* [Problem description] Scan each line of the entries below for the word "will" and count the ones where it appears. The answer is that number alone.

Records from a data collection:
------------------------------------------------------------------------
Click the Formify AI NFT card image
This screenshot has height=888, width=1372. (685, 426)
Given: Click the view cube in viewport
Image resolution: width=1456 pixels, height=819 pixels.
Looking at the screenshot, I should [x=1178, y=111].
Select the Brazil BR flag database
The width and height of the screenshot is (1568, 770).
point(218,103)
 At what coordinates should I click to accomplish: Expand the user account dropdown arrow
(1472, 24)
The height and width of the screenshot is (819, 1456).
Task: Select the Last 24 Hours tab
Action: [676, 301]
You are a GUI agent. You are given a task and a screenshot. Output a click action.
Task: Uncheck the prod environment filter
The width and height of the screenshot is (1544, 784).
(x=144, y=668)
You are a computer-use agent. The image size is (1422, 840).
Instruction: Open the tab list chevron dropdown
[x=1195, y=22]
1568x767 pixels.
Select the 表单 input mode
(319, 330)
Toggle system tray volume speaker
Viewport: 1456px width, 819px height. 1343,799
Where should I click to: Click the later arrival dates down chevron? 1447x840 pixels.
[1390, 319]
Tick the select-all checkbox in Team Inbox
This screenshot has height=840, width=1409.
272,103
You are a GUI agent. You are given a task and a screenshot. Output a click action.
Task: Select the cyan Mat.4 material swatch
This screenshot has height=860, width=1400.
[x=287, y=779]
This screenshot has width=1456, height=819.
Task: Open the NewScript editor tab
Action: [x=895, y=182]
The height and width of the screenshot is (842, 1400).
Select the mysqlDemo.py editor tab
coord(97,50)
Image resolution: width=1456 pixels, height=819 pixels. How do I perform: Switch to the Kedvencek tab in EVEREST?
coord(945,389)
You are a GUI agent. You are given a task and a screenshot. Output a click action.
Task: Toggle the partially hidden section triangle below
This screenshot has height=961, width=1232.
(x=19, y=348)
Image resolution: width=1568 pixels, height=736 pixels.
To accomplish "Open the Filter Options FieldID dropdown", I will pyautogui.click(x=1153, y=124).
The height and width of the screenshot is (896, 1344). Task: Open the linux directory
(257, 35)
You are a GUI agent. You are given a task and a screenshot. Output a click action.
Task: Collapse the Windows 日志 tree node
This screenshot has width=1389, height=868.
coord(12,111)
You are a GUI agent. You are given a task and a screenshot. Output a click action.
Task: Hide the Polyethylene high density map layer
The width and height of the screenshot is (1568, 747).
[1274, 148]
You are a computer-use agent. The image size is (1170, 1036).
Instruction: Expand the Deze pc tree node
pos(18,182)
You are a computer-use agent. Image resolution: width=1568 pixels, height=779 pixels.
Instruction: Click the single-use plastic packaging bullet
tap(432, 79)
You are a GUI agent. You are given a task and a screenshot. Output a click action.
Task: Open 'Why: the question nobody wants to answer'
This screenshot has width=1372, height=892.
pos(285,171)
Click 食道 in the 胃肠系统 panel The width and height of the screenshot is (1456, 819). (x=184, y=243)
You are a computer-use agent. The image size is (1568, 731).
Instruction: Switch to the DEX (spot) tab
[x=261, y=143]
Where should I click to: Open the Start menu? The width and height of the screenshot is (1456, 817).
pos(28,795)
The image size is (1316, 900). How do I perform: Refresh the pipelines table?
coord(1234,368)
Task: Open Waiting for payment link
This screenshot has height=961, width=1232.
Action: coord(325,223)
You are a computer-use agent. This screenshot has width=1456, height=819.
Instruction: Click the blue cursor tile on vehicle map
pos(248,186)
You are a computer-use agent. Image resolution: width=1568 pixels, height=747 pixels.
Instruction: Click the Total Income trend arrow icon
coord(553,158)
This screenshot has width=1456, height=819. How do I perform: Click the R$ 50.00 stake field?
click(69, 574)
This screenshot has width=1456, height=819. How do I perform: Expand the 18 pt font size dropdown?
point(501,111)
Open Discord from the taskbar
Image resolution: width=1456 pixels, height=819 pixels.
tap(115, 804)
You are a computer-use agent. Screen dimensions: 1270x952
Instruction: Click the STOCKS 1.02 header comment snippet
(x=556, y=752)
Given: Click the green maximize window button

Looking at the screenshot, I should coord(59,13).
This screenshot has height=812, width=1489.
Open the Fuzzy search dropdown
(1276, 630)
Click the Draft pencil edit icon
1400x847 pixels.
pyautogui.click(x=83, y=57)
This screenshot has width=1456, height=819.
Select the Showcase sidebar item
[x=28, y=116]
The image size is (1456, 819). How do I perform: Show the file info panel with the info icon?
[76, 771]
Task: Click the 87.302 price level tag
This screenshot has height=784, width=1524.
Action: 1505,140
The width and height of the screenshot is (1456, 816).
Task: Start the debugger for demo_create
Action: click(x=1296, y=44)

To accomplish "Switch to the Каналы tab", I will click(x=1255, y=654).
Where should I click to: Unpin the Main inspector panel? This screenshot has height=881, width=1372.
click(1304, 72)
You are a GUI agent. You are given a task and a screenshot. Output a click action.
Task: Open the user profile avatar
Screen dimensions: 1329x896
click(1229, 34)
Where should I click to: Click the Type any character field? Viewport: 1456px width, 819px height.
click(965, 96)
------------------------------------------------------------------------
* [Problem solution] 2